People increasingly want to believe that technology has the answers, and the PRISM scandal only made this want more desperate. While giving a recent interview to Al Jazeera, I was met with a combative interviewer who insisted that I, as a privacy software developer, focus on how privacy software can fight PRISM. But the mass surveillance the world is facing at the hands of the NSA (US National Security Agency) is not something that can be treated with the help of a handful of open software projects. Like all epidemics, the solution lies with preventing it before the outbreak, and not relying on nimble, narrowly-targeted medicine after the disaster has occurred. This prevention can only be at the hands of political, legal, and civil discourse.
Just as it is tempting for privacy-seekers to believe that the solution against PRISM is as easy as downloading an app, it is also tempting for privacy technologists to ride on the wave of new demand for privacy. But this is not a technological problem — it’s a social, political issue that stems from the permission given to intelligence apparatuses to rise above the law. It’s a fallaciously upheld threat to a healthy international democratic mindset.
When I say that this surveillance is an international problem, I do so under the premise that we increasingly belong in a world where our workforce has been raised with the internet having the monopoly over the proliferation of culture and communication. It is in this world that we are seeing the NSA asking lawmakers to give immunity to private entities should they inadvertently break the law in order to satisfy the NSA’s surveillance requests, effectively and literally putting surveillance above the law. The NSA, which has also long argued using a so-called distinction between domestic and foreign surveillance, has seen this distinction completely lose its legitimacy in front of the revelations surrounding the PRISM program. In today’s strongly globalized world, this surveillance, free from discernment, affects everyone, be they American, Canadian or Egyptian. The centralization of Internet capital within the US aids this: it means that your private data is fair game when you use the services of any of the companies established there, such as Facebook, Google or Skype, no matter your location.
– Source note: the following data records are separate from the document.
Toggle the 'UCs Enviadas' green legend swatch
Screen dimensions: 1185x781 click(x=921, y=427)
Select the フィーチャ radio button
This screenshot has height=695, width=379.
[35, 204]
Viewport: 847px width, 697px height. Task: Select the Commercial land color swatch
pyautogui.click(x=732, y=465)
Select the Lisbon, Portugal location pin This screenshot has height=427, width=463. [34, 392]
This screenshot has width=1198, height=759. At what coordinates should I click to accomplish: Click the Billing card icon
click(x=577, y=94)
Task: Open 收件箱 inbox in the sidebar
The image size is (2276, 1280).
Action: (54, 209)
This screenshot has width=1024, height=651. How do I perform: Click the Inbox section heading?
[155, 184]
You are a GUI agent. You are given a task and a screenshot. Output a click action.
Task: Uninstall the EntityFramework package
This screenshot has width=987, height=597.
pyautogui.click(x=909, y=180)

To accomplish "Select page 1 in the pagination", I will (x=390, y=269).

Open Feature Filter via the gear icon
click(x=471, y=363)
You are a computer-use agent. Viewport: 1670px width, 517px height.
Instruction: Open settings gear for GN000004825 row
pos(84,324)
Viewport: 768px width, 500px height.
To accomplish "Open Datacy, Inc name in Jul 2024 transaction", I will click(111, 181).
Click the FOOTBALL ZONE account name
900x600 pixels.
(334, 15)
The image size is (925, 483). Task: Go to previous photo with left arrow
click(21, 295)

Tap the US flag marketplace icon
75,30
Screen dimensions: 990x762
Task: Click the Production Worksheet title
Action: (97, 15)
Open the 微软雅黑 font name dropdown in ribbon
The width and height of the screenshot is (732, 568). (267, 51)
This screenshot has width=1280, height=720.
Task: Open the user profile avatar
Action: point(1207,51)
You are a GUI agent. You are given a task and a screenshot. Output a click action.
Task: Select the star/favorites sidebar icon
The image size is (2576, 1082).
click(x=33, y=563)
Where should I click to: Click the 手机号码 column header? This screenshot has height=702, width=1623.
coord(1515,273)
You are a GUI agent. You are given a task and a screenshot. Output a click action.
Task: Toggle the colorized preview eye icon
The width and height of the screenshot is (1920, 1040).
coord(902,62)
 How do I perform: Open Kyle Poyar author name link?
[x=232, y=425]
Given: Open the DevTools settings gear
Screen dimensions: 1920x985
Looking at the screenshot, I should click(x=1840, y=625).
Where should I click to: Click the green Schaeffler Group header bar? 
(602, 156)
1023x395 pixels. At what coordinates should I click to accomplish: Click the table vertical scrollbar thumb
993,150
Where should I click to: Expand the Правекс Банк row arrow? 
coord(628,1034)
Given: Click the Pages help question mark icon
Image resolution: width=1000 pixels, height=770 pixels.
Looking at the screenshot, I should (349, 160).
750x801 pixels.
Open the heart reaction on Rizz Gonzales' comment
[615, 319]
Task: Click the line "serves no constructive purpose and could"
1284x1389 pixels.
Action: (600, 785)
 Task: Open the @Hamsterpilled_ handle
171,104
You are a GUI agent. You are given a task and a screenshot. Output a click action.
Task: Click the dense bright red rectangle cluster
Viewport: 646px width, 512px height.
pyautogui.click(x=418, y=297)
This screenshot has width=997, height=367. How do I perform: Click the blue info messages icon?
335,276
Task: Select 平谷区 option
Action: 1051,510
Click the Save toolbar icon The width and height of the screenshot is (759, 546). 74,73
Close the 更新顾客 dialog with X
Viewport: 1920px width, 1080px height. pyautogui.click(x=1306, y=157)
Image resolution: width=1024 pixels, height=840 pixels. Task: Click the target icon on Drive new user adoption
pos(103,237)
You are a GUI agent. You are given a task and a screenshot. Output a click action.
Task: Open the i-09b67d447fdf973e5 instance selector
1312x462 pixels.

These secret programs enjoy strong co-operation from Silicon Valley. Skype, which in 2008 boasted that its strong privacy architecture prevents it from handing data to law enforcement, formed the secretive Project Chess program in 2009 which was tasked with doing just that. Apple, which still holds that it maintains customer privacy at all costs, has been implicated in more than one government surveillance and law enforcement request program. It is only now, post-PRISM, and years after these programs have been enacted, that we see these revelations discussed in the Guardian, Washington Post, New York Times and other big press. But privacy technologists and encryption software developers have long known that this kind of surveillance is likely to exist.
The argument for national security does not have to come accompanied with the violation of the privacy rights of the entire global community. It doesn’t have to come with the undermining of democratic and legislative values. But this is exactly what is happening: surveillance interests have been allowed to operate above the law and the spirit of democratic discourse. The resulting problems are far too serious to be addressed with the use of privacy tools and software, which can at most act as shims. The problem is rather more human, political and ultimately historical.